• _Task prompt_
Copy the lines of the records exactly, starting from the line with "At what coordinates" and continuing through the end of the records. Leave the pictures out of your answer.

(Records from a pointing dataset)
-=-=-
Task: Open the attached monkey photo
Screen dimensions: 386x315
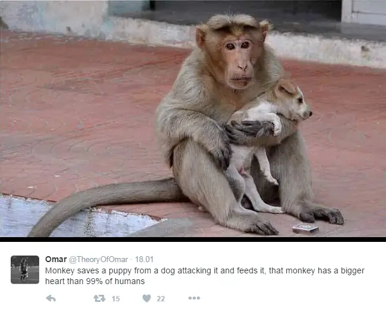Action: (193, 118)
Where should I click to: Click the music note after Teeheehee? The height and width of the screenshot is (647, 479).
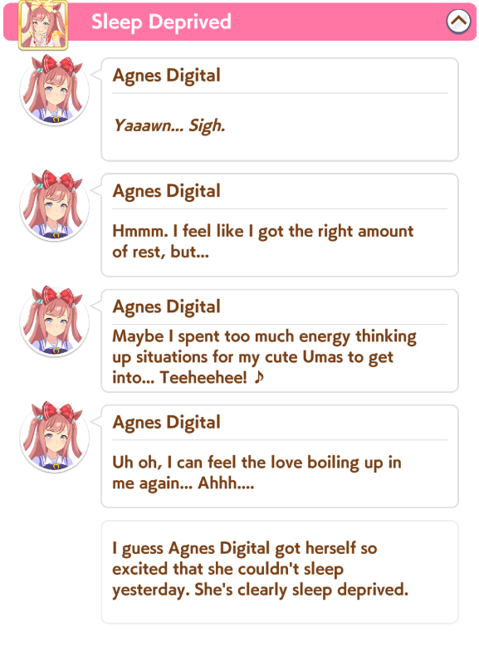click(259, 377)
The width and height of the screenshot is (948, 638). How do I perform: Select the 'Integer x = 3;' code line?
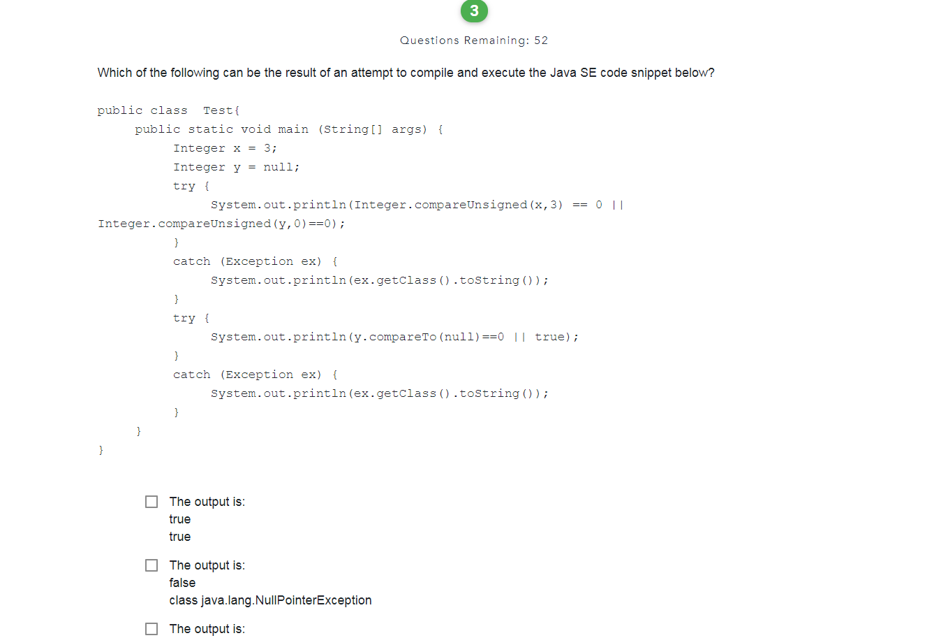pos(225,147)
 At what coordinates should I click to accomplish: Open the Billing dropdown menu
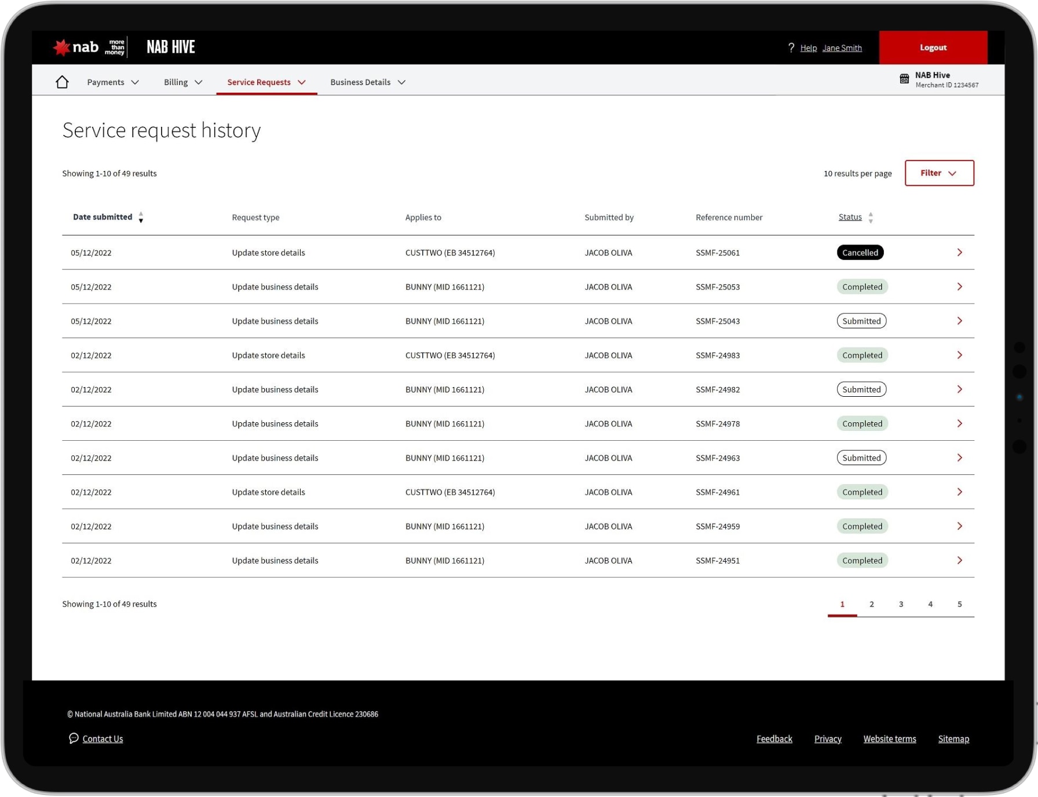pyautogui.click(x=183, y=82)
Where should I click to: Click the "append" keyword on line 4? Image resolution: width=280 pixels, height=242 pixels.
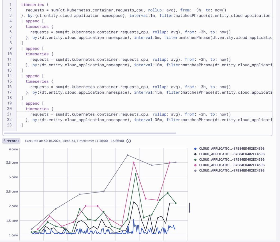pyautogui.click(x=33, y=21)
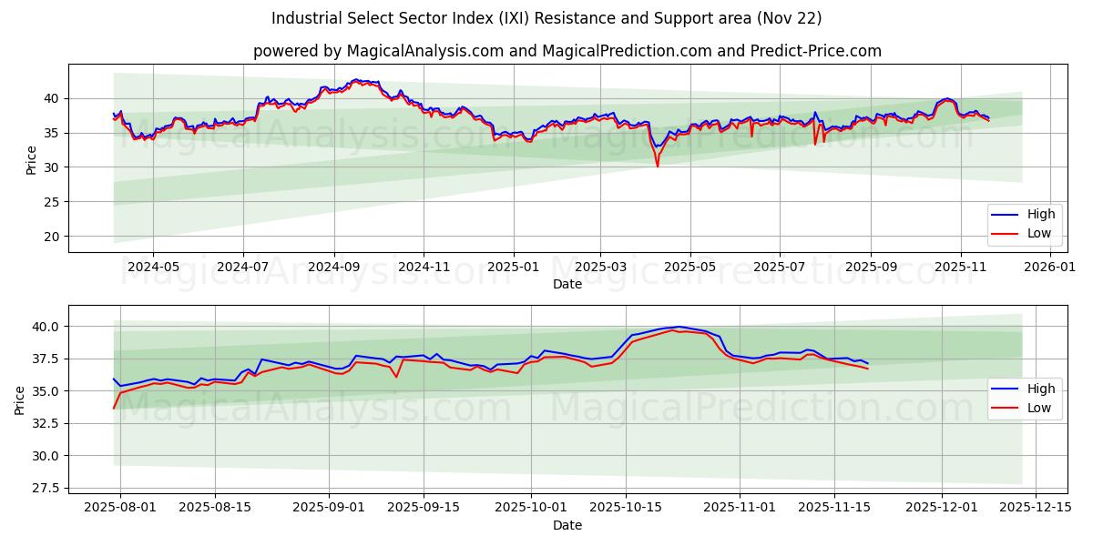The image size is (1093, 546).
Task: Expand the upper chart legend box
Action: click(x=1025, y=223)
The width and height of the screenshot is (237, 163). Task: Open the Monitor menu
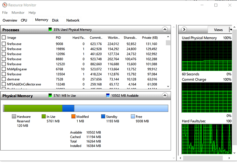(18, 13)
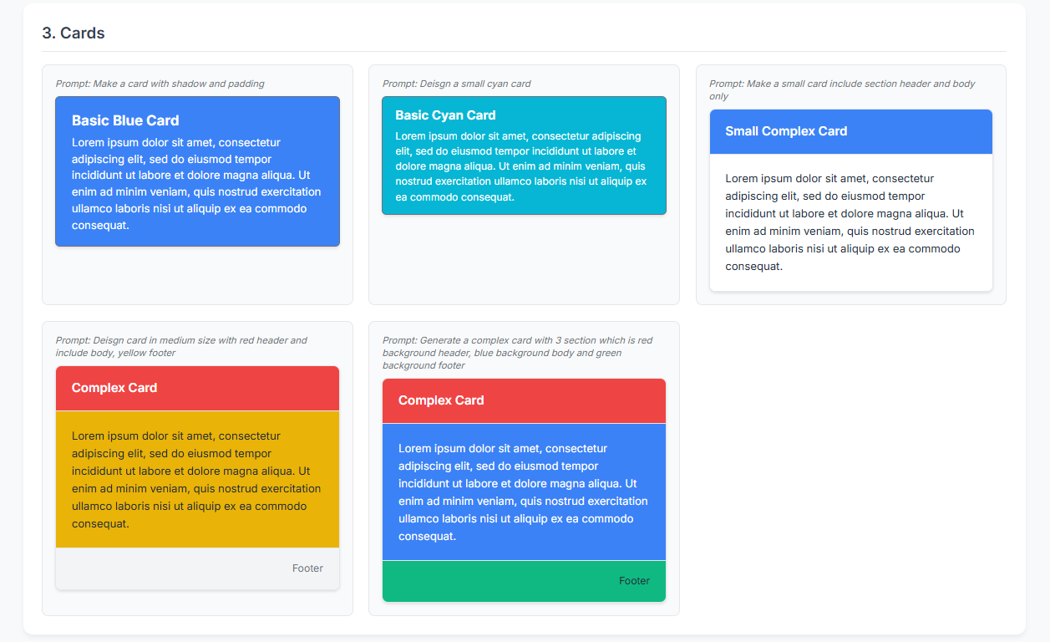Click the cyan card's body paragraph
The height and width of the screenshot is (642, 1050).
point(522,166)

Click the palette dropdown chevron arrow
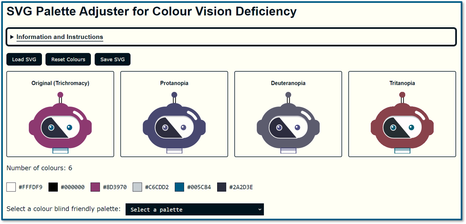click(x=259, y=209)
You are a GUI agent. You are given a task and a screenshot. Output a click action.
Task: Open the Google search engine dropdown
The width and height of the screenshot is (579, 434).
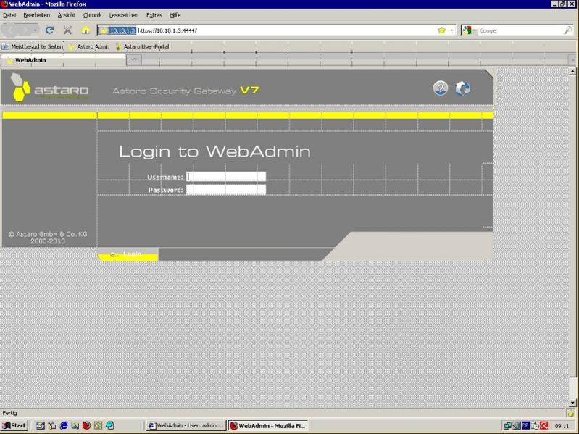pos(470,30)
-=-=-
• _Response to the exercise_
 At what coordinates should I click to accomplish: Open the Billing dropdown menu
pyautogui.click(x=183, y=82)
Where should I click to: Click the "append" keyword on line 4? Image resolution: width=280 pixels, height=242 pixels.
pyautogui.click(x=33, y=21)
The image size is (1093, 546).
Task: Expand the upper chart legend box
Action: click(x=1025, y=223)
The width and height of the screenshot is (237, 163). Task: Open the Monitor menu
(18, 13)
Click the cyan card's body paragraph
The height and width of the screenshot is (642, 1050).
point(522,166)

Click the palette dropdown chevron arrow
click(x=259, y=209)
You are a GUI agent. You are given a task and a screenshot. Output a click action.
Task: Open the Google search engine dropdown
The width and height of the screenshot is (579, 434).
pos(470,30)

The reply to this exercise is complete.